== AUFGABEN ==
a) Beantworten Sie anhand des Textauszugs über UMTS-Geschwindigkeiten folgende Fragen:
(i) Welche Geschwindigkeit hat das schnellste UMTS, das dem Verfasser des ersten Beitrags bekannt ist?
(ii) Welche Geschwindigkeiten geben die meisten Webserver laut amdintel her?
(iii) Welche Mindestlaufzeit nennt amdintel als Beispiel für einen annehmbaren Vertrag?
b) Führen Sie den Textauszug über UMTS-Geschwindigkeiten nach seiner letzten Zeile fort.

Also das schnellste UMTS was mir bekannt ist, hat 14,4 Mbit und das ist noch keine VDSL Geschwindigkeit. Aber auf die Geschwindigkeit kommts ja eh nicht an, hauptsache mehr Volumen.


----------



## amdintel (17. Dezember 2010)

richtig und wenn man da 10/30 GB an Daten Voll. bekommt  und du mußt ja die Geschw,. nicht nutzten,  abgesehen davon geben das die meisten Web. Server eh nicht her, die machen mal grade 2500 Geschw. und hin und wieder auch mal 4000/5000 , 
14.4 auf nem Land vielleicht auch nicht möglich aber das ist doch egal  was will ma  man mit dieser Geschw. das verleitet zu noch mehr DLs und das Limit ist dann genau so schnell weg wie vorher . 

 ok Verträge von 12 oder 24 Monaten würde ich mich auch nicht drauf einlassen, aber wenn z.b. 3 Monate min Laufzeit ? mußte mal erkundigen


----------



## robbe (17. Dezember 2010)

== GEGEBENE DATEN ==
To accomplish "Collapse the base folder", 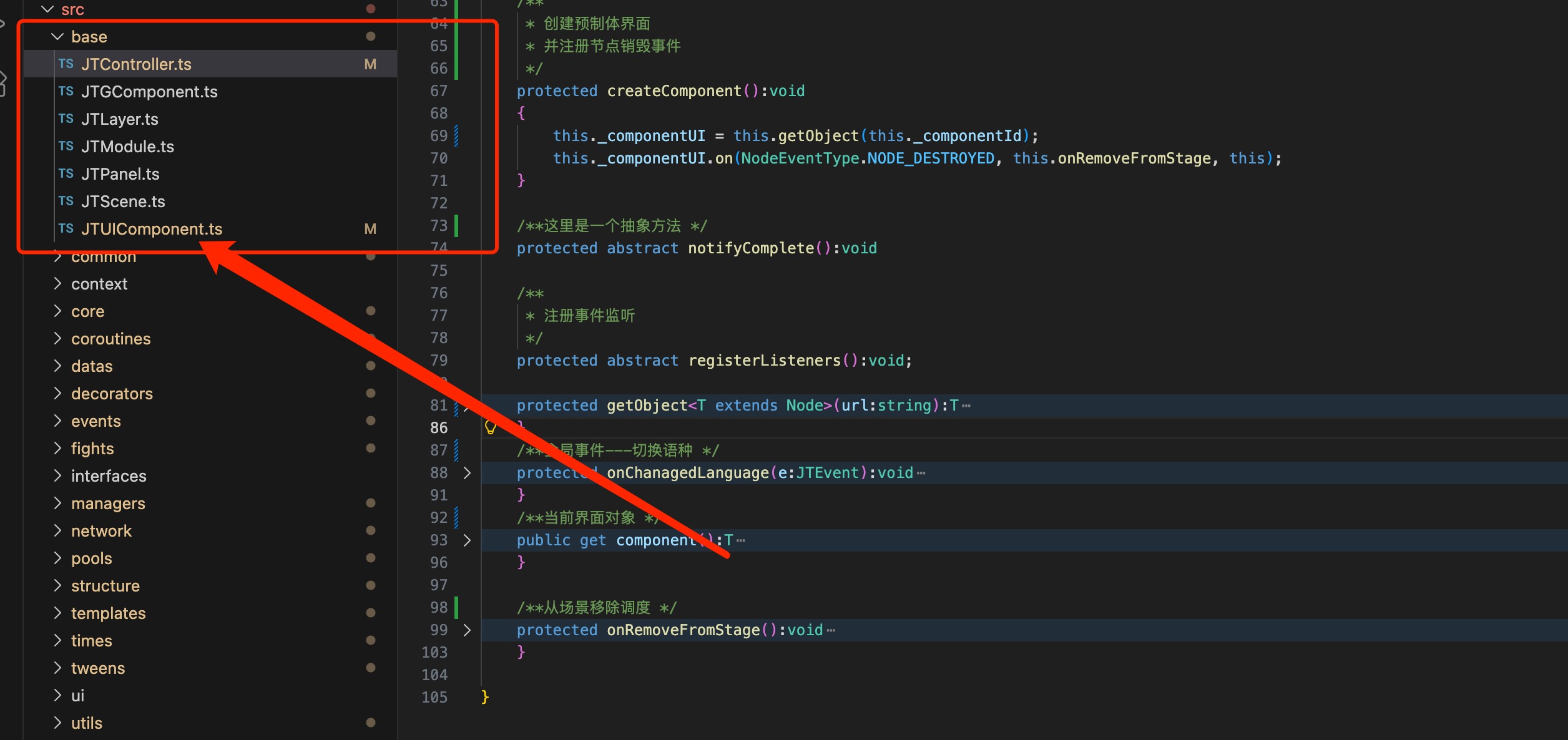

== LÖSUNGEN ==
a)
(i) 14,4 Mbit
(ii) Meist gerade 2500, hin und wieder auch 4000/5000
(iii) 3 Monate

b)
Mir ist das ja im Prinzip egal. Ich schlag mich jetzt noch 6 Monate mit den 5GB im Monat rum und dann krieg ich ne richtige Leitung.


----------



## Juarez91 (17. Dezember 2010)

Also ich muss mal sehen was ich noch an Tarifen finde, 5GB sollten es im Monat schon sein.

Ich wäre aber auch gerne besitzer eines DSL Anschlusses, Kabel ist eben doch noch am zuverlässigsten.

Was ist eigentlich LTE?


----------



## robbe (17. Dezember 2010)

Das ist eine Weiterentwicklung von UMTS, mit der in der Theorie Geschwindigkeiten bis 100Mbit möglich sind. Dazu ist die Reichweite und der Ping besser als bei UMTS. Allerdings gibt es auch hier Volumenlimits und es ist momentan noch Sauteuer.


----------



## amdintel (17. Dezember 2010)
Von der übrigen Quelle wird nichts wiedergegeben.